What did we see in 2020?
A very interesting election, I correctly predicted that Trump would lose and Biden would win.
In 2019, Trump held just four keys. Remember that you need 6 keys to count the White House party. I wasn’t expecting it yet, but it turned out to be pretty good. Then the pandemic hit.
When I predicted Trump’s victory in 2016 – as you can imagine I was not very popular in the 90% Democratic Washington DC where I teach – Trump actually predicted that I He sent me this note about a Washington Post article predicting his victory: , that’s a good call. ”
He thanked me for my call but didn’t understand what the key meant. The key is primarily to examine the strength and performance of the White House party.
The big message: Governance, not campaigning, matters. Trump didn’t understand that. So when the pandemic hit, instead of addressing it substantively as Key had indicated, he tried to talk a way out of it. Of course it didn’t work. The economy tanked and he lost two more keys: the short-term economy and the long-term economy. This caused him to press his six keys. This was enough to predict his defeat.
We won’t be releasing our predictions for 2024 until around August, so what are you thinking and watching right now?
Forget about polls and pundits.
Polls 6 months, 5 months, and even closer to the election have a predictive value of zero.
Forget the pundits who have said Biden is too old. The only chance for Democrats to win is for Biden to run for re-election. One of my keys is the incumbent, and he’s clearly won it. Another key is party contestation, but he has never been contested. This is two keys away from the top where Biden would win. This means that 6 of his remaining 11 keys would have to fall to predict his defeat.
I’ve also said that, although I don’t have a final prediction, a lot could go wrong for Biden to lose.
Any notable upsets?
There are certainly only two keys missing for Biden at this point. One is key to delegation, as Democrats lost seats in the 2022 House elections. And since Biden is no JFK, the incumbent’s charisma will be key. However, he has 4 keys that are very unstable.
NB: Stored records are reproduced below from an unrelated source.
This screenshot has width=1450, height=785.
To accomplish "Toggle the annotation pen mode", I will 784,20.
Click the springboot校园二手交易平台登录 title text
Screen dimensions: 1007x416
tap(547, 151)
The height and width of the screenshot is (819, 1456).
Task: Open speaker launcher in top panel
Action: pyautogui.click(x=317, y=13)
- Third Party: To win a third party key, a third party candidate must receive at least 5% of the popular vote. Very few people got it. As the election approaches, there is a need to stabilize the vote for third-party candidates, and RFK Jr. is currently in the spotlight. I’ve seen him as low as 3% and as high as 15%. The key is shaking, but uncertain.
- Social unrest: I thought I was pretty well entrenched in favor of incumbency, but protests on campus destabilized it.
- And, of course, the two keys to foreign policy, success and failure, both of which are unstable given the two highly uncertain wars brewing in the Middle East and Ukraine.
For Biden to lose, he would need to lose all four or have an unforeseen event such as a sudden recession.